If a line of the records contains the word "agent", list it.

## ENTRIES PROVIDED
● ● ●

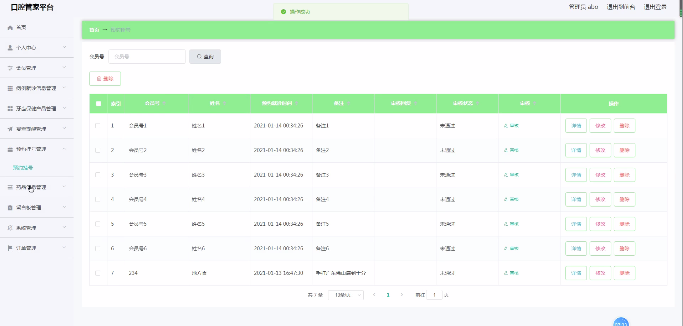Click the 会员号 search input field

click(x=147, y=57)
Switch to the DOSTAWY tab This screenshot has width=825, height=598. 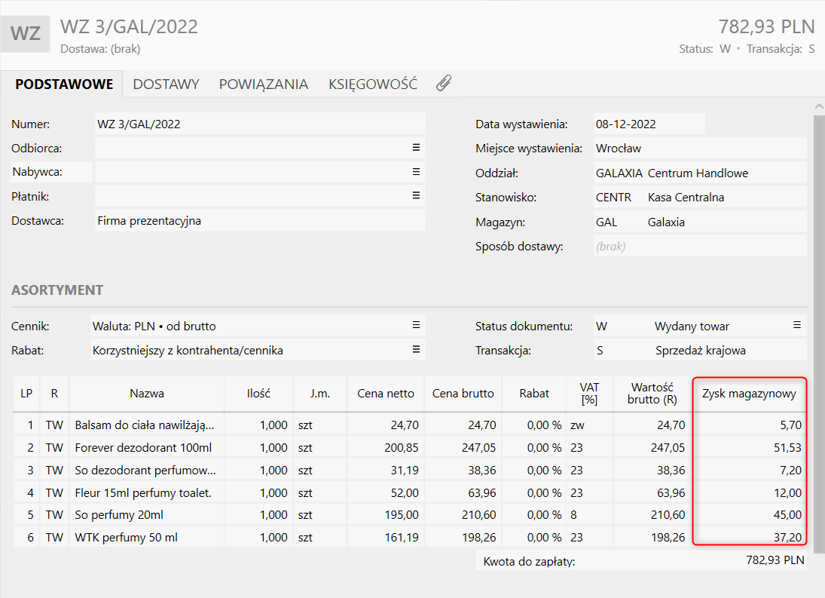pyautogui.click(x=166, y=84)
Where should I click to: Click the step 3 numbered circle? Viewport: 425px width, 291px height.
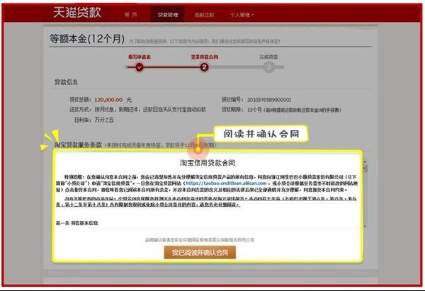pyautogui.click(x=269, y=67)
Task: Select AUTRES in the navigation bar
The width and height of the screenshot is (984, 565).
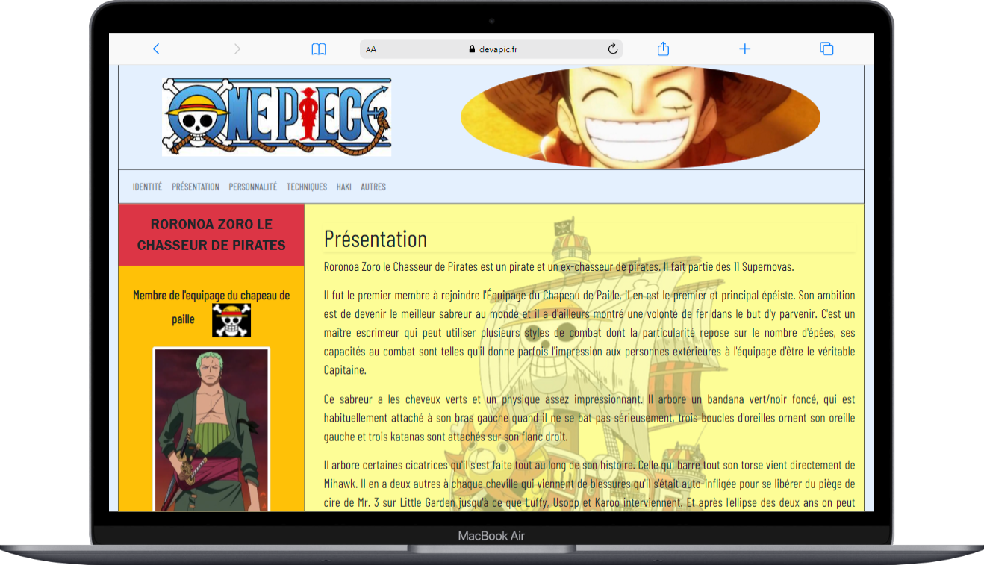Action: pyautogui.click(x=373, y=187)
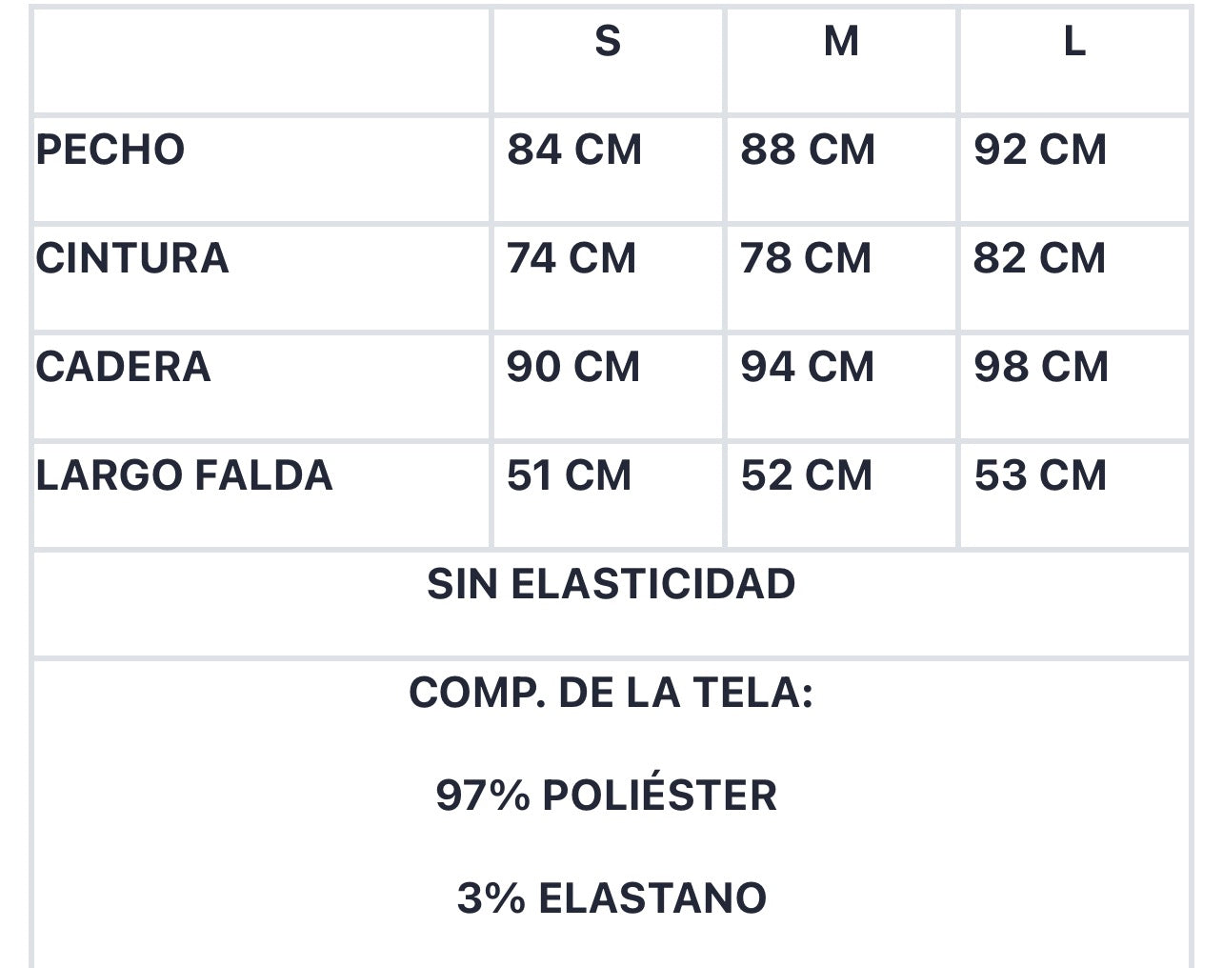Select the M size column header

(841, 42)
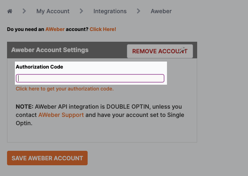
Task: Click the bold NOTE label
Action: [24, 107]
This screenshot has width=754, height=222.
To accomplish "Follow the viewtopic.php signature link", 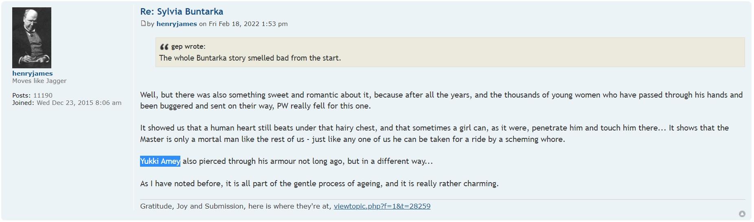I will click(382, 206).
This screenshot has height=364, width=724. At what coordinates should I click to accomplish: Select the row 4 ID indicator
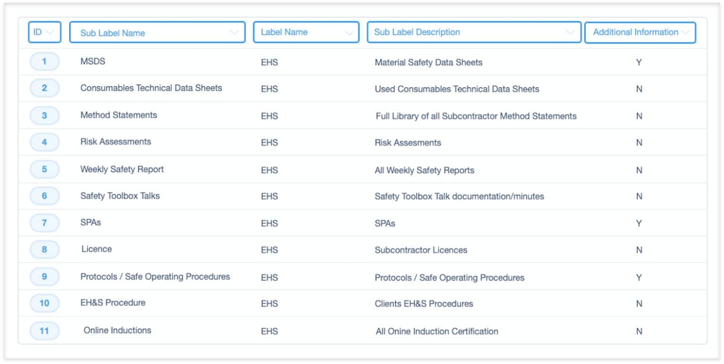tap(44, 142)
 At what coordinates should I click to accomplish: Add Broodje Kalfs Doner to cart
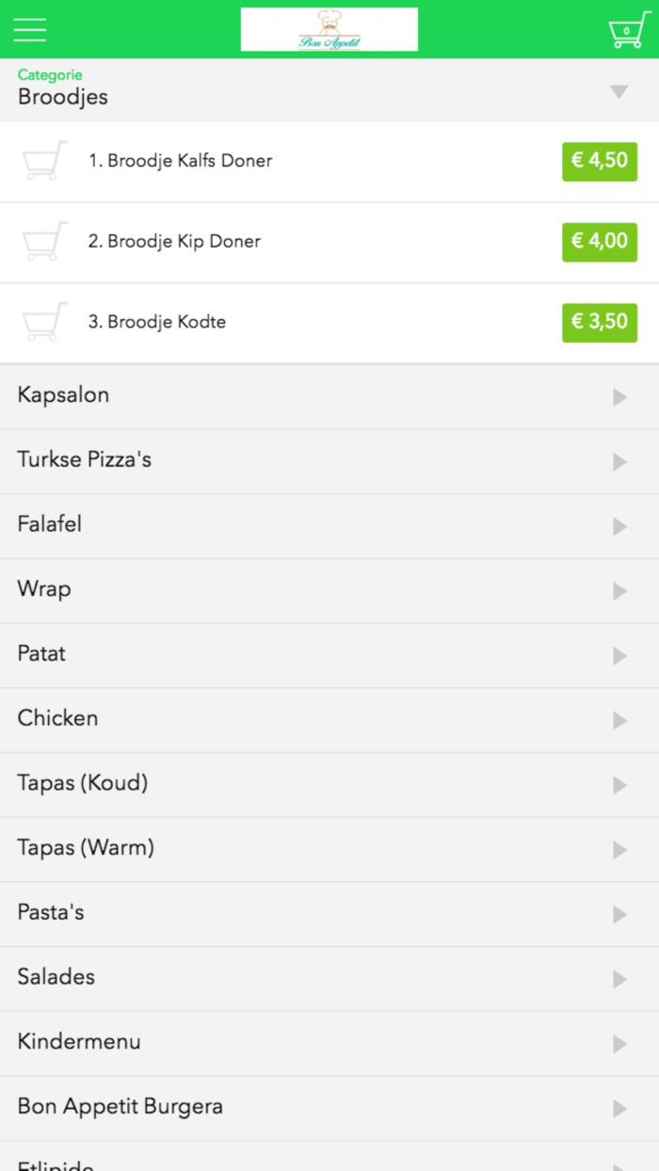click(45, 161)
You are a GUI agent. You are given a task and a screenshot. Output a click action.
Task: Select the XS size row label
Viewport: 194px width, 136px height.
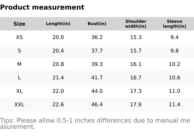19,37
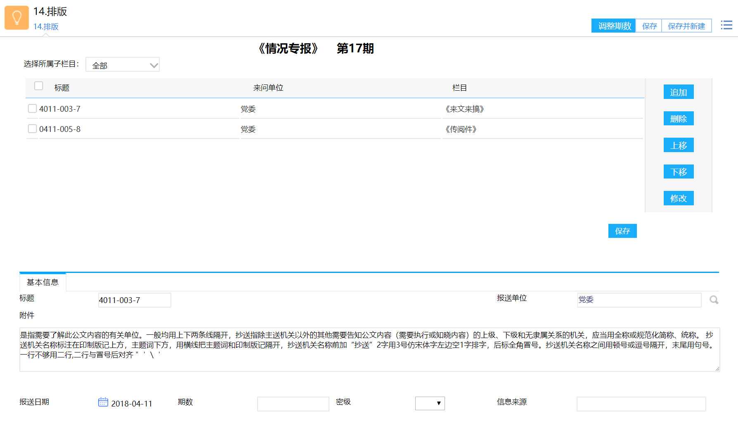Open the list menu icon at top right

[x=726, y=25]
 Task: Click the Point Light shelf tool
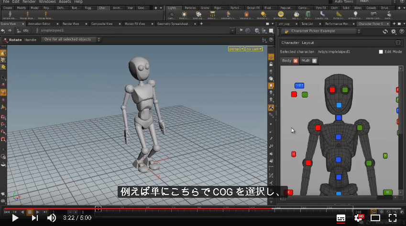click(x=184, y=15)
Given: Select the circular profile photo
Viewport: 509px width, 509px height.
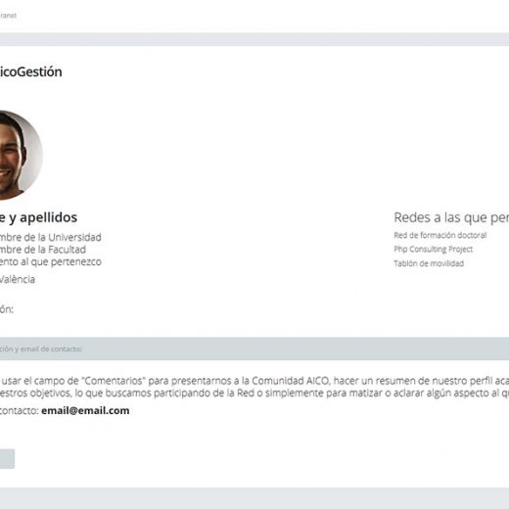Looking at the screenshot, I should click(x=21, y=156).
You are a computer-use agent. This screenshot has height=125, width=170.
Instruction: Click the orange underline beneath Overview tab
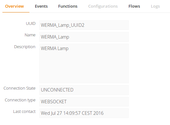16,12
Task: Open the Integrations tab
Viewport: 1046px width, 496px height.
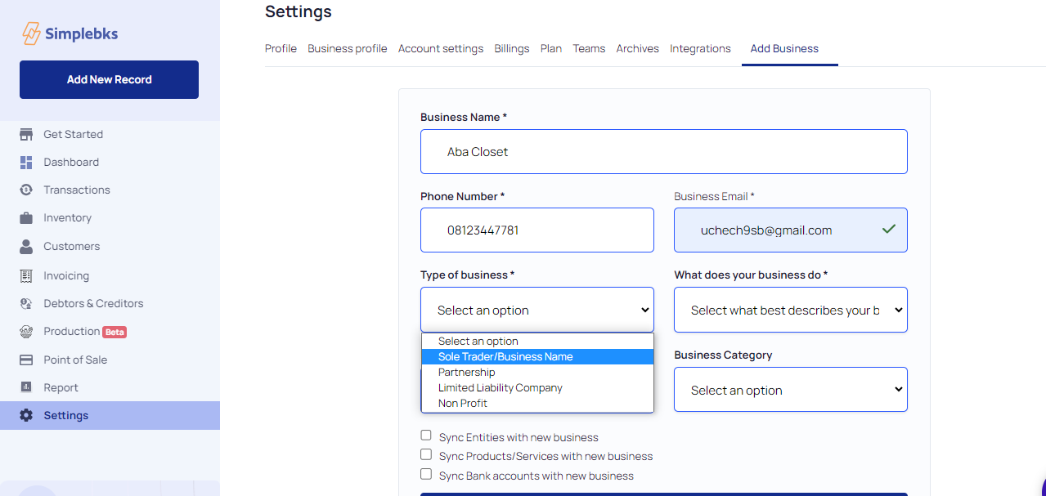Action: tap(700, 49)
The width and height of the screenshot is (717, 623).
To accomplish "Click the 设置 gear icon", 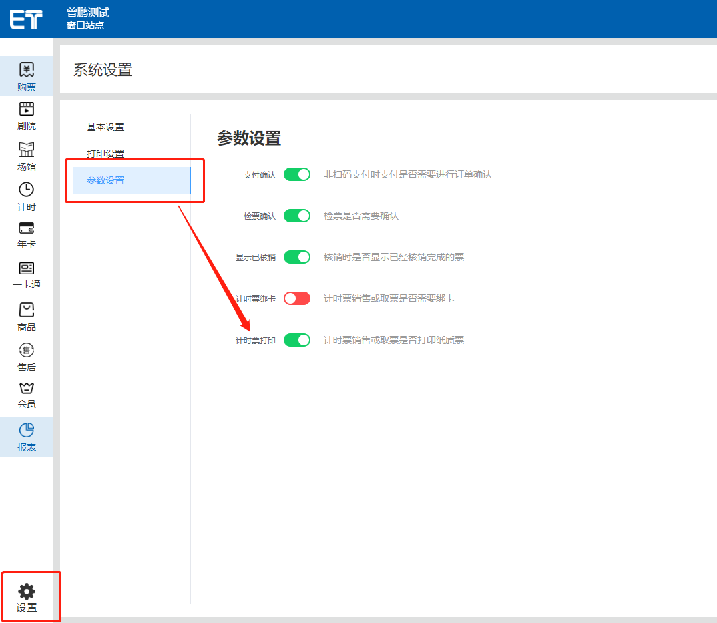I will (27, 592).
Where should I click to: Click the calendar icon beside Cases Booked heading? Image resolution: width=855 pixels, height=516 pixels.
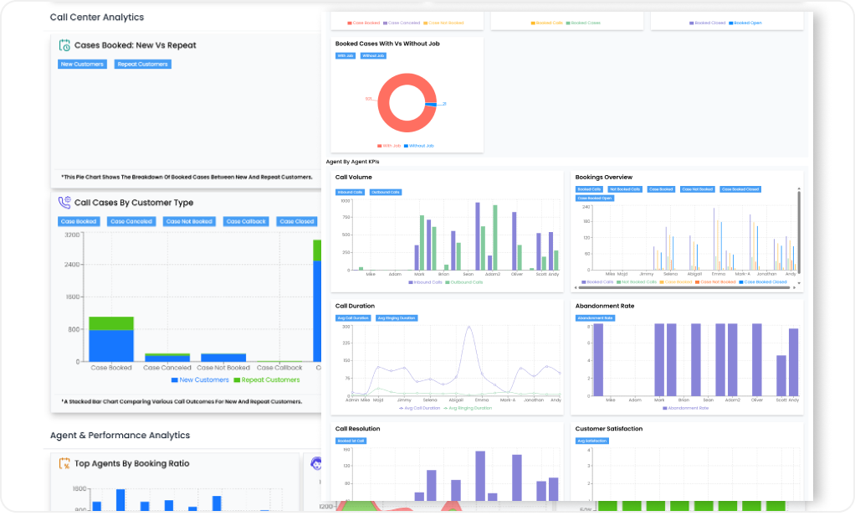[x=64, y=45]
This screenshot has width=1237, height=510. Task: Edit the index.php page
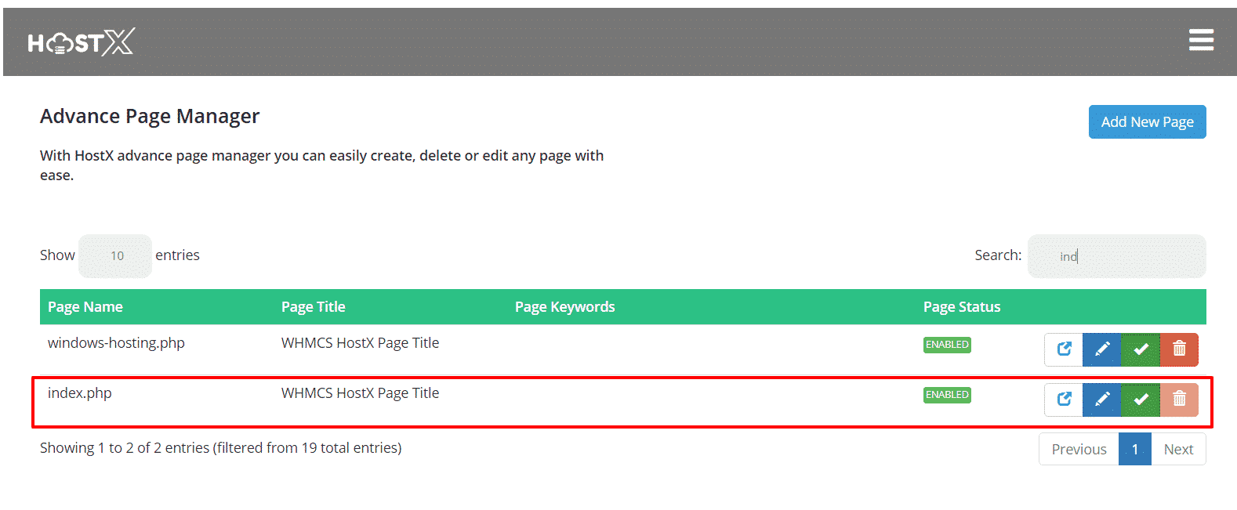coord(1101,400)
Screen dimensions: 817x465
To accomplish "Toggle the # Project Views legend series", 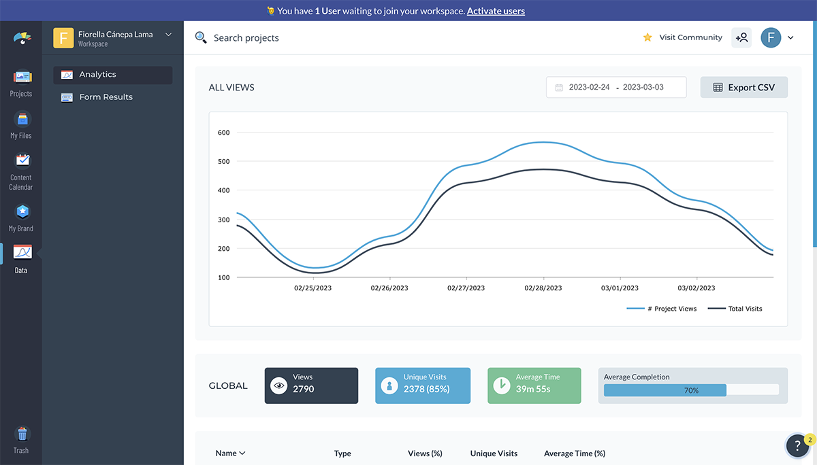I will (662, 309).
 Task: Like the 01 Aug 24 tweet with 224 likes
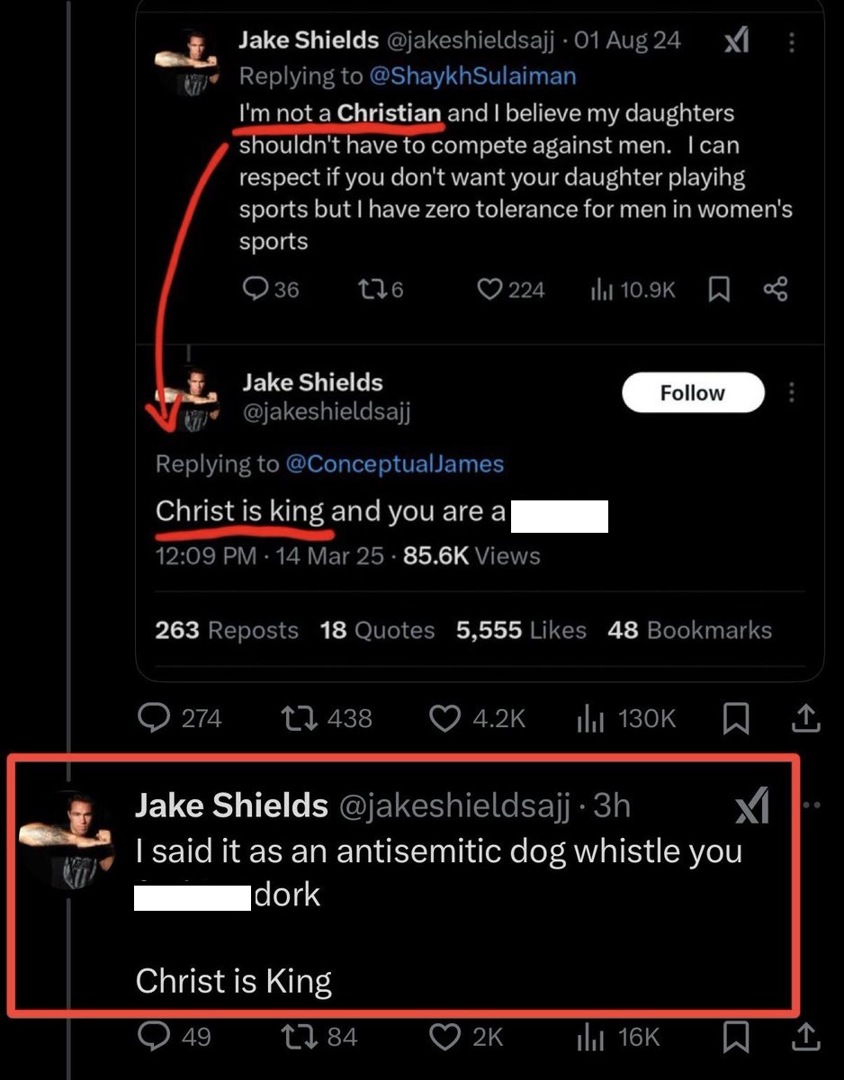click(489, 289)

● ● ●

## ANSWER TO THE PROBLEM
You are a GUI agent. You are given a task and a screenshot. Output a click action.
You are a computer-use agent. This screenshot has height=125, width=170.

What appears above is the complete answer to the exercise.